Ihr habt gehört, daß zu den Alten gesagt ist: "Du sollst nicht töten; wer aber tötet, der soll des Gerichts schuldig sein."...

Matthäus 5, 21-26 (Luther 1912)


Jesu Moral ist sehr streng: Nicht erst der Mörder ist des Gerichtes schon, sondern bereits derjenige, der seinem Bruder zürnt. Auch das Beschimpfen und das Titulieren Anderer mit bösen Worten reicht, um dem Hohen Rat überantwortet zu werden oder bereits der Hölle schuldig zu sein. Das klingt sehr hart. Aber hat Jesus damit nicht trotzdem recht?

Eine Reihe von Affekttaten fing mit kleinen Streitigkeiten an, in denen man sich dann auf das Äußerste beschimpfte: Der Zorn kochte immer mehr hoch, und am Ende kam es zu Affekthandlungen, die manchmal sogar den Tod eines Menschen zur Folge hatten. Selbst wenn es "nur" bei Körperverletzungen bleibt, so sind die Kosten hierfür sehr hoch: Krankenhaus, Arztbehandlungen, Ausfall der Arbeitskraft. Und selbst wenn es zu keinen sichtbaren Schäden kommt, ist ein Streit, der nicht vernünftig ausgetragen wird, immer mit seelischen Wunden verbunden.
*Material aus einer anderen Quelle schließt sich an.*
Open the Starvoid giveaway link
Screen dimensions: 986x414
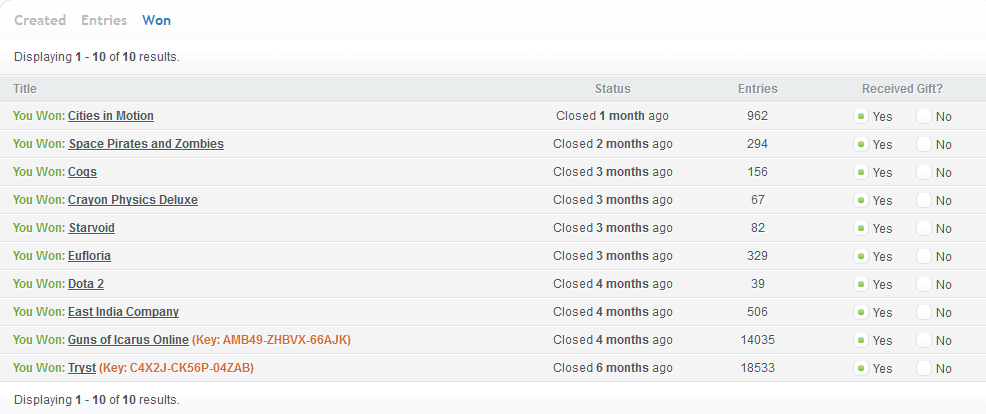[x=91, y=228]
Viele Kinder sind im Erwachsenenalter beziehungsunfähig, leiden an Depressionen und Phobien, weil sich deren Eltern gestritten, beleidigt und nicht wirklich versöhnt haben und es unterließen, die anstehenden Probleme zu lösen.
Es passt auch etwas nicht, wenn wir in die Kirche, zum Altar gehen ohne zu versuchen, uns wieder zu vertragen, zu vergeben und sich zu versöhnen: Gott ist ein Gott des Friedens und des Vergebens. Allerdings erfährt man Gottes Frieden nur, wenn man selbst friedfertig ist und selbst zu vergeben vermag. Wer nicht vergeben will, dem wird Gott auch nicht vergeben.
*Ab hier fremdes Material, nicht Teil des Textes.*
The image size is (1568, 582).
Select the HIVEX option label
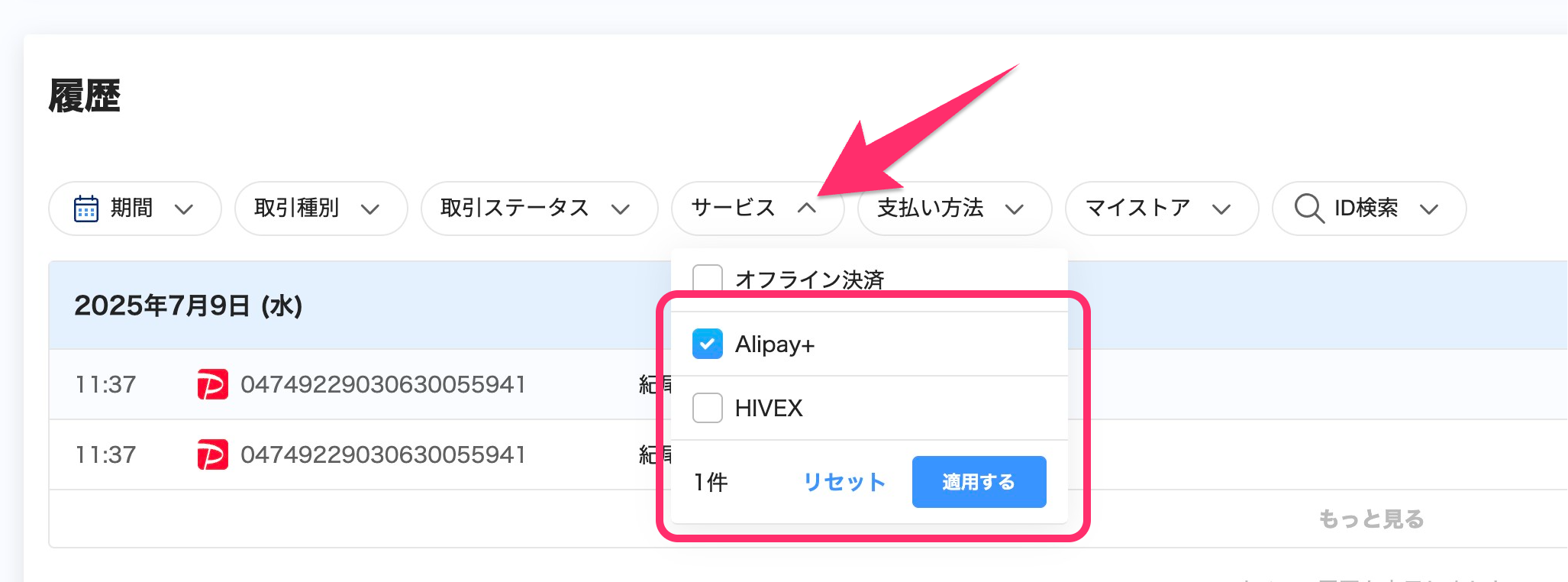click(x=769, y=409)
Streit und Diskussionen bleiben nicht aus, doch man kann sich im vernünftigen Ton auseinandersetzen und mit Argumenten aufwarten statt mit Beleidigungen. Hinzu kommt, dass diejenigen, die sich vertragen können, auch weniger Ballast mit sich herumtragen: Unverträglichkeiten mit Menschen führen zu Unverträglichkeiten der Seele und des Körpers. Auch hier denkt Jesus ganzheitlich.